Les magistrats jouent un rôle fondamental dans le fonctionnement des juridictions du pays et dans la gestion des lois et règlements. Toutefois, selon le président de l’Union des magistrats sénégalais (UMS), ces hauts fonctionnaires ne sont pas en nombre suffisant à travers le territoire. Ousmane Chimère Diouf a évoqué cette situation, ce samedi, lors de la cérémonie d’ouverture de l’Assemblée générale ordinaire de l’UMS.
Dans ce cadre, le président de l’UMS fait savoir : ‘’Le constat à faire, après cet état des lieux, est qu’il y a un déficit à tous les niveaux. Au niveau des ressources humaines, le nombre total de magistrats avoisine celui de 510. Déjà, en 2017, pour une population de 15 millions d’habitants, les indicateurs étaient constitués d’un nombre de 3,30 et 3,36 magistrats pour 30 266 habitants et un magistrat pour 29 798 habitants.’’
Selon lui, ‘’la Direction des Services judiciaires avait, en son temps, élaboré un plan de recrutement de 30 magistrats par an qui devait permettre d’aboutir au nombre de 1 355 magistrats nécessaires pour une meilleure distribution de la justice. Ce plan n’a jamais été respecté’’. À cela s’ajoute la création de nouveaux cours d’appel et de tribunaux de grande instance et d’instance, la multiplication des chambres au niveau de la Cour suprême et les nombreux départs à la retraite posant encore une fois le débat sur l’harmonisation de l’âge de la retraite, et les cas de décès.
Budget insuffisant
‘’Au plan budgétaire, l’attention du chef de l’État a également été attirée sur le fait que les budgets octroyés aux juridictions ne permettaient pas leur bon fonctionnement. À ce titre, leur élaboration doit émaner, à titre principal, des chefs de juridiction utilisateurs de ces crédits. Au vu du déficit de matériel constaté dans certaines juridictions, nos investigations nous ont permis de constater que pour le budget de 2022, aucun franc n’a été prévu pour l’équipement et la réhabilitation des juridictions. Je dis bien 0 franc. Ce qui est incompréhensible’’, fulmine le président de l’UMS.

* _Jeu de données_:
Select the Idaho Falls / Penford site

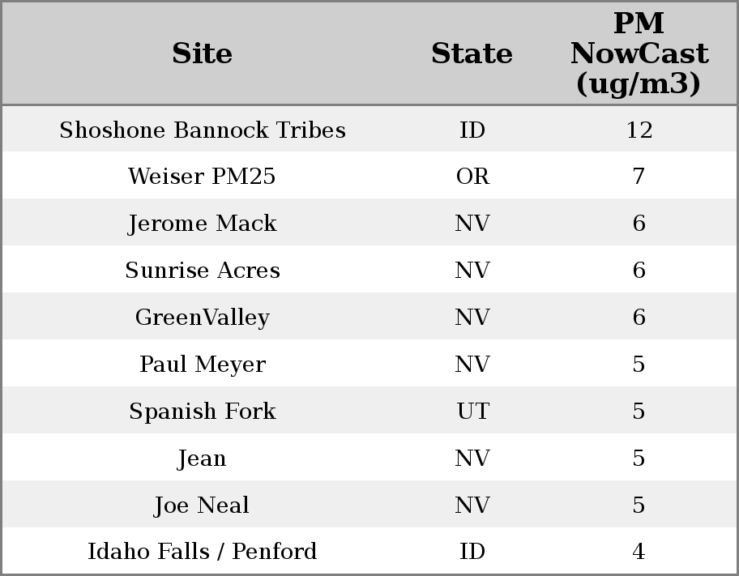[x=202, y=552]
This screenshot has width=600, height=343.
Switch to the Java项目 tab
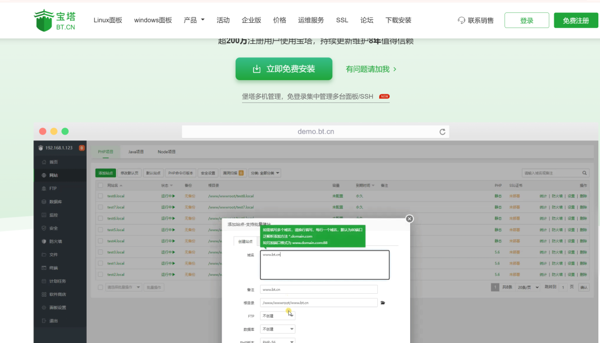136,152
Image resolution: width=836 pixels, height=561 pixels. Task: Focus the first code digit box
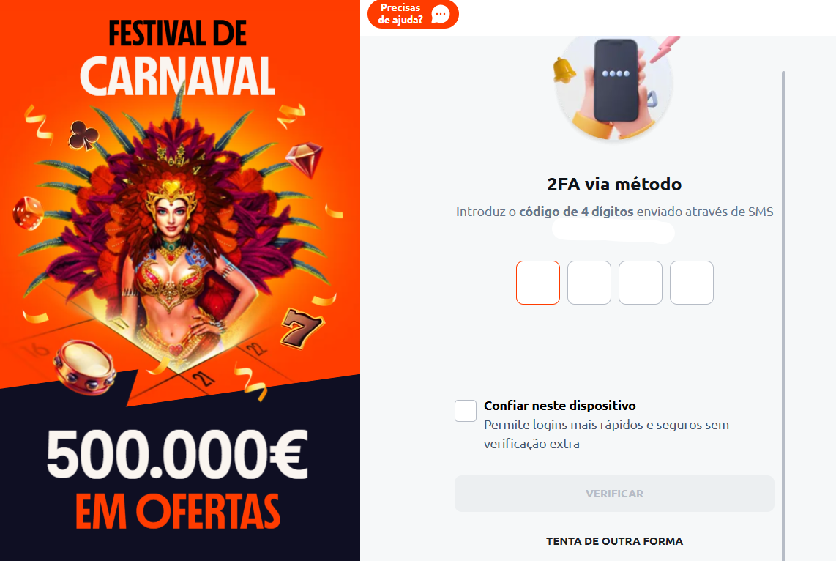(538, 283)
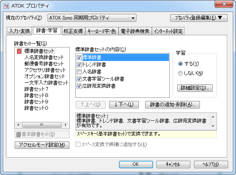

* _Exercices à réaliser_:
**A.** Pouvez-vous recopier à l'identique les lignes du jeu de données, en commençant par celle qui contient « Image resolution: width=836 » et en allant jusqu'à la dernière, toutes deux comprises, sans reproduire les images ?
**B.** Pourriez-vous reprendre le texte sur les difficultés de la justice sénégalaise à partir de l'endroit où il s'arrête ?

* _Réponses rédigées_:
**A.**
Image resolution: width=836 pixels, height=561 pixels. Task: Focus the first code digit box
(538, 283)

**B.**
Sur cette lancée, souligne-t-il, ‘’l’état de délabrement de certaines juridictions comme le palais de Justice de Saint-Louis, entre autres, doit tous nous interpeller. Pour son image, la sécurité des acteurs et des justiciables, la justice ne doit pas être rendue dans ces conditions. L’autre exemple est le TGI de Mbour logée dans une maison conventionnée qui n’obéit donc pas aux normes requises pour abriter une juridiction. Et les cas similaires sont nombreux’’.
Avant de préciser : ‘’Notre pays est en retard dans la construction de juridictions. Aucune haute juridiction n’a effectivement été construite, à l’exception de la Cour des comptes qui a récemment pris possession de ses nouveaux locaux, et de la Cour d’appel de Dakar logée au palais de Justice.’’
De ce fait, s’interroge Ousmane Chimère Diouf, ‘’comment un pays comme le Sénégal peut-il ne pas construire une Cour suprême et un Conseil constitutionnel ?’’.
Toutefois, ajoute-t-il, ‘’nous nous réjouissons de l’enveloppe de 250 milliards prévue pour combler ce retard. Toutes les nouvelles créations doivent également être logées dans des édifices répondant aux normes. Nous saluons la livraison du bâtiment abritant le Centre de formation judiciaire avec toutes les modalités permettant ainsi une formation de qualité, ainsi que celui du TGI de Kaffrine’’.
Mais, poursuit-il, ‘’sur un autre chapitre, le bureau a constaté que les chefs de cours et de parquets généraux qui, de par la loi, ont une compétence territoriale couvrant deux à trois régions, circulent avec des véhicules de fonction datant de 2005 ou 2008 et ne sont pas bénéficiaires de l’indemnité dite kilométrique créée pour les fonctionnaires de tout bord titulaires du droit de disposer de véhicules de fonction. Il est nécessaire de doter ces magistrats de la haute hiérarchie judiciaire de véhicules dignes de leur rang. Il en est de même des présidents de tribunaux de grande instance, du commerce, du travail, d’instance, des présidents de chambre d’accusation, des doyens des juges, des procureurs de la République et des délégués des procureurs’’.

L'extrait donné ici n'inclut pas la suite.